I am using Material UI Multiple Select based on documentation example. I need to save id of the selected option and show name, so I render object. When I used example from documentation with placeholder, i see ids instead names of selected. See: https://codesandbox.io/s/kxz5yqmrzv?from-embed
const names = [
  { id: "a", name: "Oliver Hansen" },
  { id: "b", name: "Van Henry" },
  { id: "c", name: "April Tucker" },
  { id: "d", name: "Ralph Hubbard" },
  { id: "e", name: "Omar Alexander" },
  { id: "f", name: "Carlos Abbott" },
  { id: "g", name: "Miriam Wagner" },
  { id: "h", name: "Bradley Wilkerson" },
  { id: "i", name: "Virginia Andrews" },
  { id: "j", name: "Kelly Snyder" }
];
          <Select
            multiple
            displayEmpty
            value={this.state.name}
            onChange={this.handleChange}
            input={<Input id="select-multiple-placeholder" />}
            renderValue={selected => {
              if (selected.length === 0) {
                return <em>Placeholder</em>;
              }
              return selected.join(", ");
            }}
            MenuProps={MenuProps}
          >
            <MenuItem disabled value="">
              <em>Placeholder</em>
            </MenuItem>
            {names.map(name => (
              <MenuItem
                key={name.id}
                value={name.id}
                // style={getStyles(name, this)}
              >
                {name.name}
              </MenuItem>
            ))}
          </Select>
                The Select is just doing what you have told it to do in your renderValue function:
            renderValue={selected => {
              if (selected.length === 0) {
                return <em>Placeholder</em>;
              }
              // This will return a comma-separated list of the values.
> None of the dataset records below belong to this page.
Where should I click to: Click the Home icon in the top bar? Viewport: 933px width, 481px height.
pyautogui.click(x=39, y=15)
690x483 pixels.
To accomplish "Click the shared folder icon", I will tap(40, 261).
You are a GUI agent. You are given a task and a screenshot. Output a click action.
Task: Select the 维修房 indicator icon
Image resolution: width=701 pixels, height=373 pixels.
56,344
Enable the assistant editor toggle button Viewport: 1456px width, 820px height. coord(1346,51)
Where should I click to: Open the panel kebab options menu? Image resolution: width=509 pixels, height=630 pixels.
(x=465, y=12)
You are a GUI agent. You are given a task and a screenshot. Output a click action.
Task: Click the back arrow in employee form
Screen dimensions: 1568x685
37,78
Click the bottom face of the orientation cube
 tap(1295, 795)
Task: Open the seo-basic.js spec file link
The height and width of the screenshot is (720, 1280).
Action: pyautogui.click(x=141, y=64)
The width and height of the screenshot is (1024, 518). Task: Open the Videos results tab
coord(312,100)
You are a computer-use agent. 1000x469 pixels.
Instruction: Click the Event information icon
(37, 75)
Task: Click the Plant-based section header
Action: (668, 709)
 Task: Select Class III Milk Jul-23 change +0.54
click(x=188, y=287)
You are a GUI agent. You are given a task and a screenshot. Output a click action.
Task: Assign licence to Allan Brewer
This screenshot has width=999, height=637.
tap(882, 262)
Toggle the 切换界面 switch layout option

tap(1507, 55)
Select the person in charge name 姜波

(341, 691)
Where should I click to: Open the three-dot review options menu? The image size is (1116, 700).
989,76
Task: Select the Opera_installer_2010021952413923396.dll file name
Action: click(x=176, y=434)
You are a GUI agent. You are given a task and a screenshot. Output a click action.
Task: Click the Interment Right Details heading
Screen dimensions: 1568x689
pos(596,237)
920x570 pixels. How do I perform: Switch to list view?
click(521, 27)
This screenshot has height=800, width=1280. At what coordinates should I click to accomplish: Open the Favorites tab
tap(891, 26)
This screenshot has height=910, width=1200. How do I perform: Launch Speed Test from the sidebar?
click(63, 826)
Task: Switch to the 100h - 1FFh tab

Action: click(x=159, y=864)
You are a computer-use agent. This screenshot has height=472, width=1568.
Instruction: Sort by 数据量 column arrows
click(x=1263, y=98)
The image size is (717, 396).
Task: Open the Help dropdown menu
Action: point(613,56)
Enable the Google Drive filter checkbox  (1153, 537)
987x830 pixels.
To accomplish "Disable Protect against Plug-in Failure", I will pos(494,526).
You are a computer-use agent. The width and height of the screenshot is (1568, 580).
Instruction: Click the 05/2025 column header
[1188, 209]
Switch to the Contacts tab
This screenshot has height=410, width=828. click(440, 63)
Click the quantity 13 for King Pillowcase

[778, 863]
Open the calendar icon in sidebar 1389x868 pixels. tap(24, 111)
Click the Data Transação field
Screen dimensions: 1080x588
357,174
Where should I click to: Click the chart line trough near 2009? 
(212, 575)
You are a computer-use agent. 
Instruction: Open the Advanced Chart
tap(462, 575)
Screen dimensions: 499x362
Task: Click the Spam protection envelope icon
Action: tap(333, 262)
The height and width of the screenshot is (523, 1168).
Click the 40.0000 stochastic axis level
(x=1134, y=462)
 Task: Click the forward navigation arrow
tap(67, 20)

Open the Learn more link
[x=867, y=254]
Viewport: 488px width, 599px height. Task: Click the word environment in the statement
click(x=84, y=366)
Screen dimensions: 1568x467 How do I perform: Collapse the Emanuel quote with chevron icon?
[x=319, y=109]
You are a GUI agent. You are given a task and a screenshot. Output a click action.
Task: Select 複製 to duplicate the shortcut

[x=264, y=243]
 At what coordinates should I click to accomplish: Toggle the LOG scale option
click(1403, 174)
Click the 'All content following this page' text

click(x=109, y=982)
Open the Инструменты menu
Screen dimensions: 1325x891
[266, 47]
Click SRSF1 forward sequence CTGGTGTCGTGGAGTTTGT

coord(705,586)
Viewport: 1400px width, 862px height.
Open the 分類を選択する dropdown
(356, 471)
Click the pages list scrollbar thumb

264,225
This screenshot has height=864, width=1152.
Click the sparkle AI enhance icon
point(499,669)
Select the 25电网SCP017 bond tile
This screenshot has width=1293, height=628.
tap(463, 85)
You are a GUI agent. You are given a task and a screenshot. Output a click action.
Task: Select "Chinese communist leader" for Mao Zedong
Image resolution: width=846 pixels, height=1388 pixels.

              return selected.join(", ");
            }}
You can let Material-UI figure out the correct display by leaving renderValue undefined when you have selected values:
            renderValue={
              this.state.name.length > 0
                ? undefined
                : () => <em>Placeholder</em>
            }
It would also be possible to do a more complicated renderValue that uses your names data structure to convert the values to names, but this is only necessary if you want to do something different than the default rendering of the selected values (such as in the Chip demonstration).